**To-do list:**
1 - Using the passage on yield curve construction, answer the following:
(a) What does it name as the most important factor in determining a yield curve?
(b) At what rates do banks with high creditworthiness borrow money from each other?
(c) What range of maturities do cash deposits cover?
2 - Quote the stretch of the passage on yield curve construction from "In investment banks" through "interest rate swaps.".

**Excerpted text:**
================================
Choice of financial instruments for yield curve construction
Yield curve construction methodology
The one-month curve construction
Graphical yield curve representation
In the previous chapters on money market and capital market instruments – futures, FRAs and swaps – we often used the term implied interest rate or yield. It is a measure of profitability of an investment. The client will base his investment decision on how much yield a particular security will bring compared to other products in the market. Yields for different tenors (time periods) are needed by investment banks and other security issuers to price their products and calculate PV of future cashflows. For this purpose, yield curves are constructed, using liquid market-traded financial instruments. Hence, the yield curve is the relationship between the interest rate (or cost of borrowing) and the time to maturity of the debt for a given borrower in a given currency.
Yield curve is the relationship between the interest rate (or cost of borrowing) and the time to maturity of the debt for a given borrower in a given currency.
By its definition, there is no single yield curve describing the cost of funds for all market participants. The most important factor in determining a yield curve is the currency in which the securities are denominated. Within the same currency, different institutions borrow money at different rates, depending on their credit rating. Banks with high creditworthiness borrow money from each other at the Libor rates. Thus they construct their yield curves (also known as ‘swap curves’) based on Libor-related instruments. Other market participants, such as corporations, typically have to borrow at higher rates (e.g. spread over Libor). Corporate yield curves (‘basis curves’) are often quoted in terms of a ‘credit spread’ or ‘basis’ over the relevant swap curve.
Securities of different tenors (from overnight borrowing to a 30-year swap) are used to calculate rates at their coupon payment (if any) and maturity points and the mathematical curve is drawn through them. This enables yield to be calculated at any point in the future. Even though the particulars of construction methodology are proprietary to each investment bank, there is a convention followed by all when it comes to choice of instruments and general construction principles. In this chapter several construction methodologies are described, but they are by no means exhaustive.
In investment banks the adopted yield curves aim to provide single source of rates for pricing products of all maturities. The instruments used in curve construction are: deposits, interest rate futures and interest rate swaps.
The instruments used in curve construction are:
Cash deposits
Interest rate futures
Interest rate swaps
The reason behind this choice is simple:
Cash deposits are liquid instruments and prices are readily available. There is no uncertainty, as the rates are known at the outset. The maturities are short and range from overnight borrowing up to one year.
================================
**Collected data:**

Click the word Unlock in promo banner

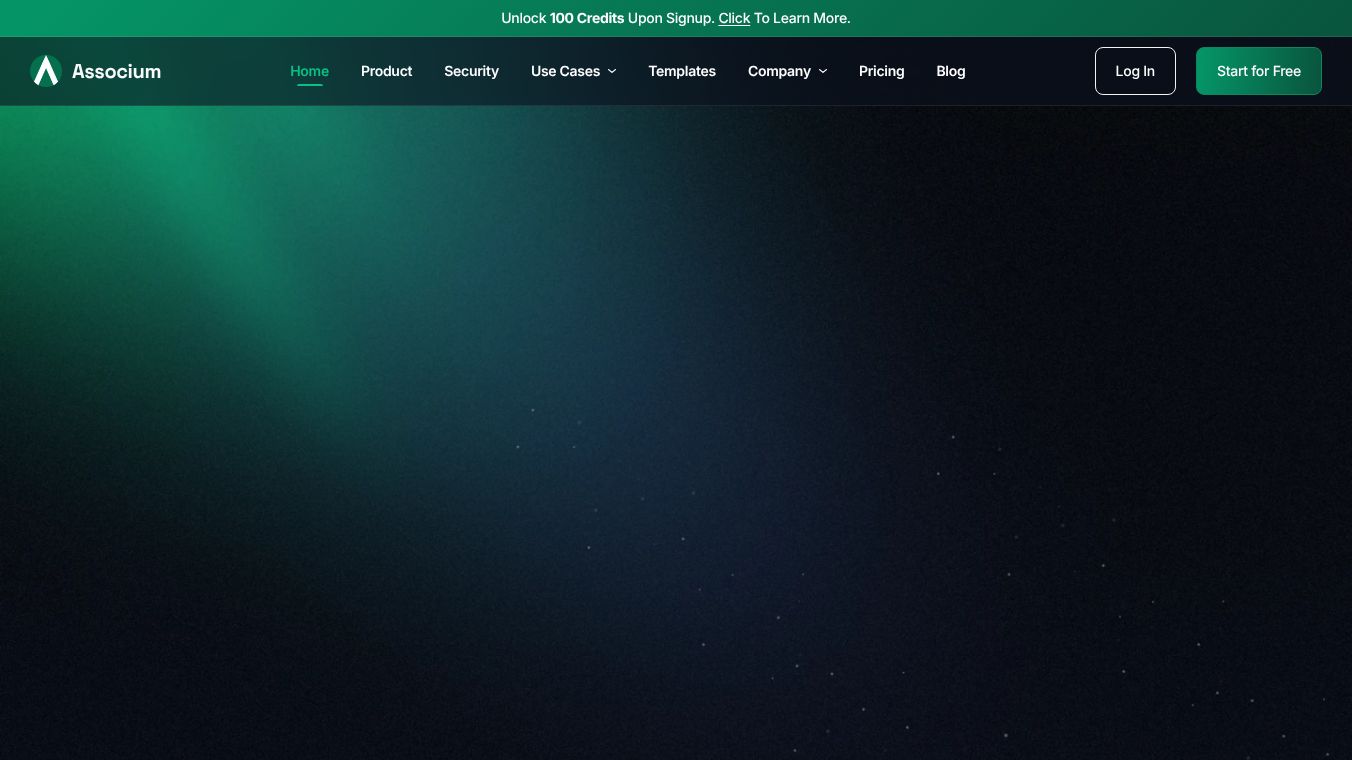pyautogui.click(x=523, y=18)
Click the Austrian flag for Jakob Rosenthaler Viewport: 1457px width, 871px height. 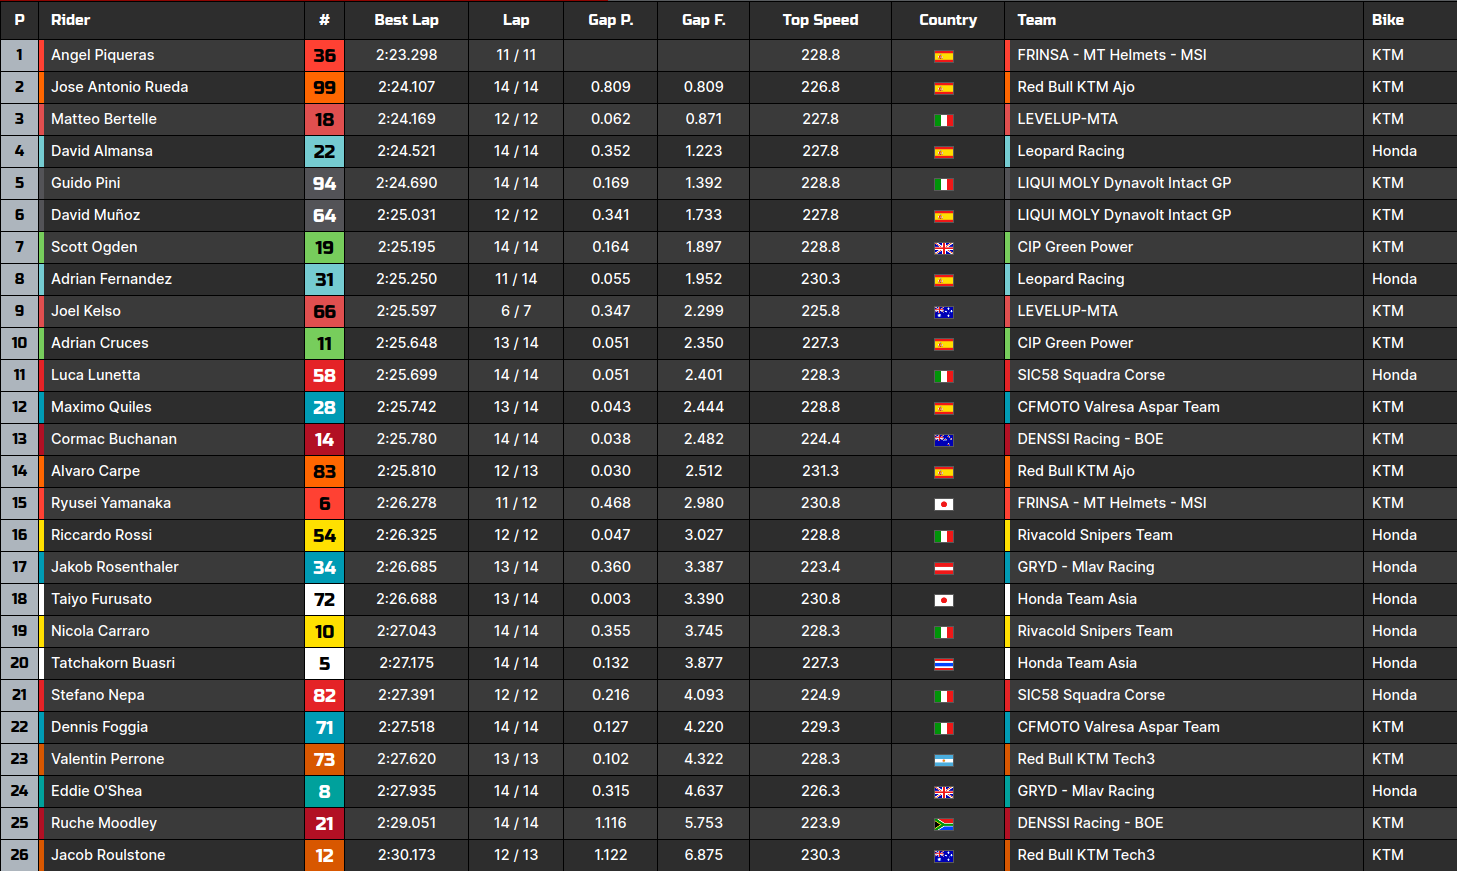click(943, 568)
================================
**Results in order:**
1 -
(a) The currency in which the securities are denominated.
(b) At the Libor rates.
(c) From overnight borrowing up to one year.

2 -
In investment banks the adopted yield curves aim to provide single source of rates for pricing products of all maturities. The instruments used in curve construction are: deposits, interest rate futures and interest rate swaps.